The rotation member 4 is received in the groove 22 and has a rotation axle 41 and an eccentric axle 42. The rotation axle 41 is connected to the reducer 32. An axis is defined by an extension direction of the rotation axle 41. The motor 31 drives the rotation member 4 to rotate around the axis via the reducer 32 so that the rotation member 4 is rotatable around the axis with respect to the stationary plate 1. The rotation axle 41 and the eccentric axle 42 is parallel staggered. When the rotation member 4 rotates, the eccentric axle 42 also rotates around the axis.

The connecting member 5 is received in the groove 22 and is movable in the groove 22. The connecting member 5 has a first connecting portion 51, a second connecting portion 52, and a connecting arm 53 therebetween. The first connecting portion 51 is an axle extending downward to be pivotally connected to the active plate 2. Specifically, the connecting member 5 further includes a bearing 54 which is embedded in the active plate 2 and is received in the wide section 251 of the extension hole 25. The first connecting portion 51 extends downward through the narrow section 252 from the groove 22 to insert into the bearing 54 so that the first connecting portion is pivotable with respect to the active plate 2. The second connecting portion 52 has an axial hole to pivotally connected to the eccentric axle 42. Specifically, the connecting member 5 further includes a bearing 55 which is embedded in the second connecting portion 52 and is received in the axial hole of the second connecting portion 52. The eccentric axle 42 is inserted into the bearing 55 so that the second connecting portion 52 is pivotable with respect to the rotation member. In the present embodiment, the first connecting portion 51 is rod-shaped, the active plate 2 has the corresponding extension hole, the second connecting portion 52 has the axial hole, and the eccentric axle 42 is also rod-shaped. However, it is possible that the axial hole is formed on the first connecting portion, and that the active plate is formed with the axial rod. Also, it is possible that the second connecting portion is rod-shaped, and the eccentric axle has the corresponding axial hole. Besides, the bearings 54, 55 are ball bearings in the present embodiment. However, the bearings can be other types of bearing, or omitted.

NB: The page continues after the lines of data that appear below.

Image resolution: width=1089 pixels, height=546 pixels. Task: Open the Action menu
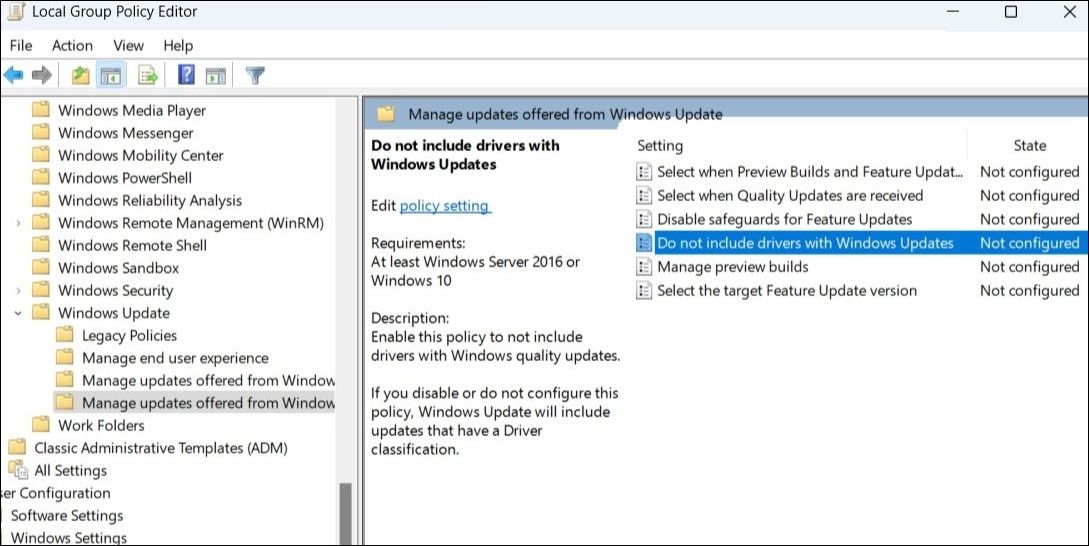(72, 45)
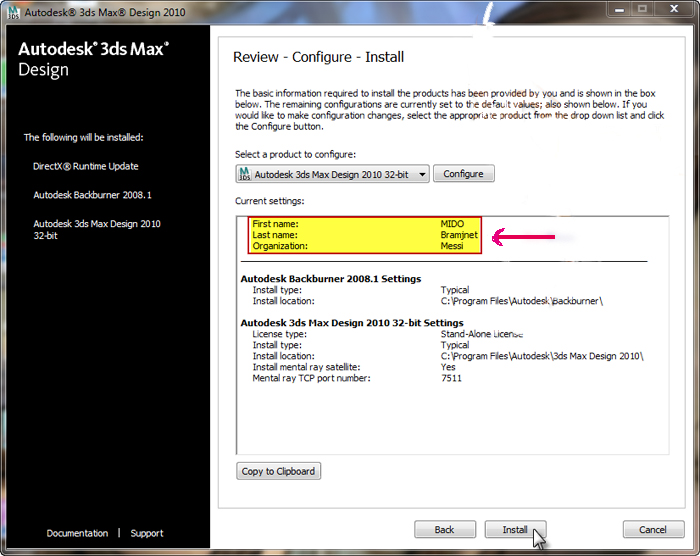Screen dimensions: 700x556
Task: Copy settings with Copy to Clipboard
Action: 278,471
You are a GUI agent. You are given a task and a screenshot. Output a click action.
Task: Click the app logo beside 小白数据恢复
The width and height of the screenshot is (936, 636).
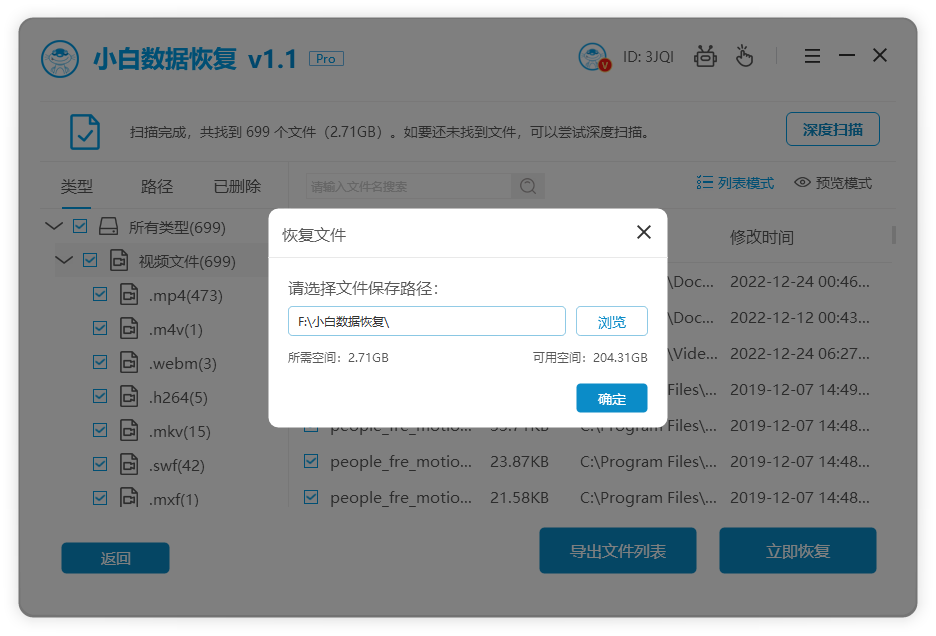[x=60, y=58]
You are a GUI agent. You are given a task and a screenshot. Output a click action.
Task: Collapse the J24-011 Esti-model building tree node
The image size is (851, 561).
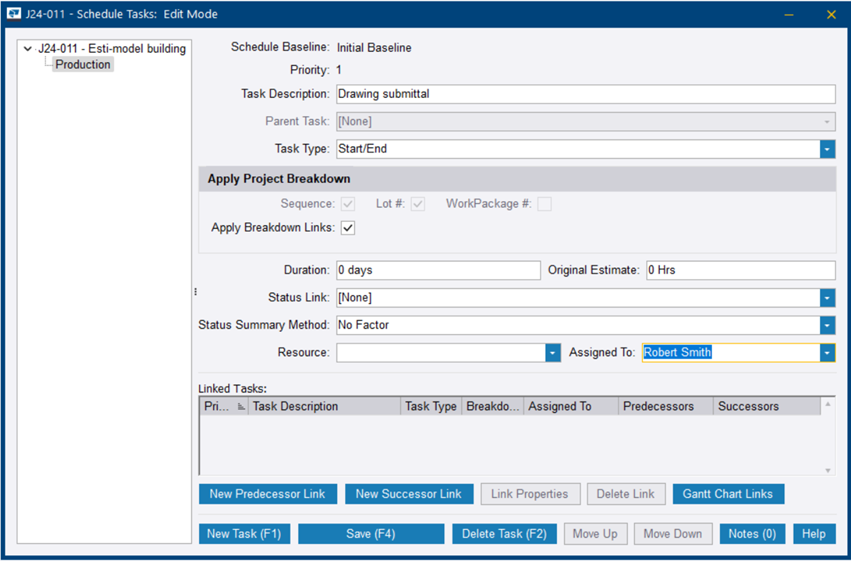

Please refer to FIG. 1 and FIG. 5, each of the connecting member 5, 5′, 5″ is connected to the reducer and the active plate 2 therebetween and is received in the groove of the active plate. When observed laterally, the connecting members 5, 5′, 5″ are aligned along an intermediary plane and are movable or pivotable along the intermediary plane. The intermediary plane is parallel to the stationary plate 1 and the active plate 2, and is perpendicular to the rotation axle 41, the eccentric axle 42, and the first connecting portion 51.

The fixation member 6 can be a bolt to have a head portion 61 in larger diameter and an extension portion 62 in smaller diameter. The extension portion 62 is threaded and extends upward from the head portion 61.

The plane bearing 7 has a through hole and is received in the second section 282 of the support hole. The fixation member 6 abuts against the plane bearing 7 so that the plane bearing 7 is sandwiched between the stepped portion 284 and the head portion 61. The extension portion 62 of the fixation member penetrates the through hole of the plane bearing 7 to be fixed onto the stationary plate 2 upward by screwing, for example. Preferably, the lateral face of the plane bearing 7 abuts against the inner wall of the second section 282. The longitudinal length of the plane bearing 7 is larger than the length of the second section 282 so that the plane bearing 7 is protruded partially to be received in the third section 283.

Please refer to FIG. 6 to FIG. 8, the three driving apparatuses 3, 3′, 3″ drive the three rotation members 4, 4′, 4″ to rotate respectively to move the three connecting members 5, 5′, 5″ to move respectively. The three connecting members 5, 5′, 5″ are pivotally disposed on the active plate 2 to drive the active plate to move while pivoting. For example, the active plate 2 can be moved along the X-direction as shown in FIG. 6, along the Y-direction as shown in FIG. 7, or the active plate 2 can rotate without movement as shown in FIG. 8. Thereby, the active plate can be moved at any direction in a plane.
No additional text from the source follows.